#### DIRECTIONS FOR THIS TASK:
Pull every line containing the word "panel" from the records.

#### THE DATA:
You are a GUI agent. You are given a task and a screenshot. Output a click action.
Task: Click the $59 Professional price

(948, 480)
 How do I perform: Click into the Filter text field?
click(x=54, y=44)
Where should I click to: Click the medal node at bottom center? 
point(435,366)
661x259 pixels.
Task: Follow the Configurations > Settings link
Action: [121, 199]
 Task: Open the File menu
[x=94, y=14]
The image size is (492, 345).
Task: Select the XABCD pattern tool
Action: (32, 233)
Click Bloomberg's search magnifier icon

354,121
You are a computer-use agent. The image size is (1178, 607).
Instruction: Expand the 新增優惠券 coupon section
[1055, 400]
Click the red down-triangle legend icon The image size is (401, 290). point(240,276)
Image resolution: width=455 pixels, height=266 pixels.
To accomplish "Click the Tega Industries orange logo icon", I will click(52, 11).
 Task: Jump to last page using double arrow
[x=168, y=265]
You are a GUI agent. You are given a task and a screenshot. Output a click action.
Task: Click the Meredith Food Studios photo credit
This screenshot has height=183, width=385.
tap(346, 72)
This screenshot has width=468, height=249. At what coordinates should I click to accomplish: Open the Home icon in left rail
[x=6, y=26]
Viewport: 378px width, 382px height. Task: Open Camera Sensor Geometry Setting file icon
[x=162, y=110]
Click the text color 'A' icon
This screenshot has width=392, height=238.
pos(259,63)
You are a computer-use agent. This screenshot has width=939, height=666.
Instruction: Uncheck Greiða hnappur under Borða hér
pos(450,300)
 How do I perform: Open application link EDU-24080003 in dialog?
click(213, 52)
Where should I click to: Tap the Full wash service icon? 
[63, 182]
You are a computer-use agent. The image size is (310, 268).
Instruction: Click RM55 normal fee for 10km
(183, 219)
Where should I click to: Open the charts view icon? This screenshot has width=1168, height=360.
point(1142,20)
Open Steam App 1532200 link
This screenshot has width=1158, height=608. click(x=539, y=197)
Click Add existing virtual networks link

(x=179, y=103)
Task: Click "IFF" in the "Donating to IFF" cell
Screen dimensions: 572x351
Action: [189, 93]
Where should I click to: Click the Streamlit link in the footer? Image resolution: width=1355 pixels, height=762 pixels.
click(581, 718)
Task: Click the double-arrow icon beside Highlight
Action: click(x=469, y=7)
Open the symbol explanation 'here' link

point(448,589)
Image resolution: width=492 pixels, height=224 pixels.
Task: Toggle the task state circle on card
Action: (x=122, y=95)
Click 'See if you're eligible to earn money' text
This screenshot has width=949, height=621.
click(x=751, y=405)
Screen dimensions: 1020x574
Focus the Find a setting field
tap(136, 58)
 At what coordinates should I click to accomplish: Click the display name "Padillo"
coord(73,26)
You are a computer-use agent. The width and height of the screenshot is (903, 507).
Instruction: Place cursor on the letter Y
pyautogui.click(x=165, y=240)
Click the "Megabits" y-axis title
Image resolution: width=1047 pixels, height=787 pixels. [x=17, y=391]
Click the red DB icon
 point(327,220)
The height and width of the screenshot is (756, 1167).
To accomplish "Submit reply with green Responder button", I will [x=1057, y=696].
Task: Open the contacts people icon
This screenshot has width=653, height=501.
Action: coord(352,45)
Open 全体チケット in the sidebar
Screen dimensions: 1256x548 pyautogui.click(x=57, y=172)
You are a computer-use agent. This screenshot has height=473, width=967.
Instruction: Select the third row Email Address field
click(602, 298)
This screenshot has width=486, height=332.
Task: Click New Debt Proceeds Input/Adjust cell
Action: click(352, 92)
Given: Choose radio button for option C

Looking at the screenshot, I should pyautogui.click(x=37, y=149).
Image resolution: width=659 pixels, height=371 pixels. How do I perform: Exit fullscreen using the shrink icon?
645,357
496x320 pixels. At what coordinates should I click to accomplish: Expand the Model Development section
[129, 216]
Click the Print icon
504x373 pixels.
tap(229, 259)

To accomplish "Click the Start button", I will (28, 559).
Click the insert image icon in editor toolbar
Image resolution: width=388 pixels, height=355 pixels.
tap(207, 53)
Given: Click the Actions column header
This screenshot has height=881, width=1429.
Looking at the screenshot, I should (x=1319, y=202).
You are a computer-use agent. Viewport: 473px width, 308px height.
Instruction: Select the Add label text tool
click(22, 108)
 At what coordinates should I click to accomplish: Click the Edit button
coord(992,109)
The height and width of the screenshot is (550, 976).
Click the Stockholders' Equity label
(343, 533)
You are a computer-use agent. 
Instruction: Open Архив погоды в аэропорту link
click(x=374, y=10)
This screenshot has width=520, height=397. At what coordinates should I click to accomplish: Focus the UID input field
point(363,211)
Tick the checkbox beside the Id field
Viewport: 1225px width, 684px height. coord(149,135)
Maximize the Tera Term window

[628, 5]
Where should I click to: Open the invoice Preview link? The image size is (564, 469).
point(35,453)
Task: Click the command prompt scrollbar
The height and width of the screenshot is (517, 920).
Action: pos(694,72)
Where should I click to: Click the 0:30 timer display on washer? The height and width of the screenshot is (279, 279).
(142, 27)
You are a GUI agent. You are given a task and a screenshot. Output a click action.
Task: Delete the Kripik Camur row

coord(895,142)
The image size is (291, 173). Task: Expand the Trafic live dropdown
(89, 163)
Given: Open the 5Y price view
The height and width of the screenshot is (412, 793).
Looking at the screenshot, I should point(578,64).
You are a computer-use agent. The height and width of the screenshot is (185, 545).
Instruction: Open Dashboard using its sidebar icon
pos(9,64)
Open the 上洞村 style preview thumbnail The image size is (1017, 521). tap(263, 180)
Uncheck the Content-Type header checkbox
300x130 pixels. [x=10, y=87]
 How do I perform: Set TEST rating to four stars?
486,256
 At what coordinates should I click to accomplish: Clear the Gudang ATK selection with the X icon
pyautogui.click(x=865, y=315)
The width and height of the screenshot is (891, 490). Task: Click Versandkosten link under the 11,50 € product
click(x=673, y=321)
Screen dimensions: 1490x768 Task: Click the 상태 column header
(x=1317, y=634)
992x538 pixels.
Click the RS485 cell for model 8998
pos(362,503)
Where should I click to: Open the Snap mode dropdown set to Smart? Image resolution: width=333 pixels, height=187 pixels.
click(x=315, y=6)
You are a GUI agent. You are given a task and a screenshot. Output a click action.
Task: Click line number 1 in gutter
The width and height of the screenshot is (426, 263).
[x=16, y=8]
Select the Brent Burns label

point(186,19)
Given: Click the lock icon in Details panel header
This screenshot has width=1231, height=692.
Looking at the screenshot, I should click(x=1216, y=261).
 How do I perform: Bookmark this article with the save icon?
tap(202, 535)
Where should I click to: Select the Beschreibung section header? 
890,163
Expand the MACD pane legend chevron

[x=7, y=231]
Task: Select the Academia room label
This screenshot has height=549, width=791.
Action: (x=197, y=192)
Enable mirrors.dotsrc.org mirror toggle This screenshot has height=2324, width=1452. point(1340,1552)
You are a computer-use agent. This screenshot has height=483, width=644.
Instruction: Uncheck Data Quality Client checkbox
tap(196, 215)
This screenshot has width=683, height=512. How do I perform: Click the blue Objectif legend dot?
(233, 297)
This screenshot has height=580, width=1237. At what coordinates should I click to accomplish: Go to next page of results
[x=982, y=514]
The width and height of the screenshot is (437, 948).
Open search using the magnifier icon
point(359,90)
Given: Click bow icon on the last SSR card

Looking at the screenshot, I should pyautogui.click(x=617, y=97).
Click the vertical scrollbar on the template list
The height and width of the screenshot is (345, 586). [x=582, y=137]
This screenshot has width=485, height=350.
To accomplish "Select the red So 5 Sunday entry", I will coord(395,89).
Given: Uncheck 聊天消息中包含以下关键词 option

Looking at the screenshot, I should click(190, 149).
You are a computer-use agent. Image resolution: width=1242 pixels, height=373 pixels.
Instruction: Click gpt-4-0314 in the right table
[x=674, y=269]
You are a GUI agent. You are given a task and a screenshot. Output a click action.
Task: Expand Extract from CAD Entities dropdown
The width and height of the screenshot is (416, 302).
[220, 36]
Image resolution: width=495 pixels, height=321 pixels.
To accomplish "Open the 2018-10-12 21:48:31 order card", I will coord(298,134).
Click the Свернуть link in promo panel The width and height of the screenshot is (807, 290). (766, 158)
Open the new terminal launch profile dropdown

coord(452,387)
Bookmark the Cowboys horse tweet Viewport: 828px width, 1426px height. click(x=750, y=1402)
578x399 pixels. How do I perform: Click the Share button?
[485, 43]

#### RESULT FOR THIS TASK:
Given: Click the lock icon in Details panel header
Click the Свернуть link in promo panel The width and height of the screenshot is (807, 290). (766, 158)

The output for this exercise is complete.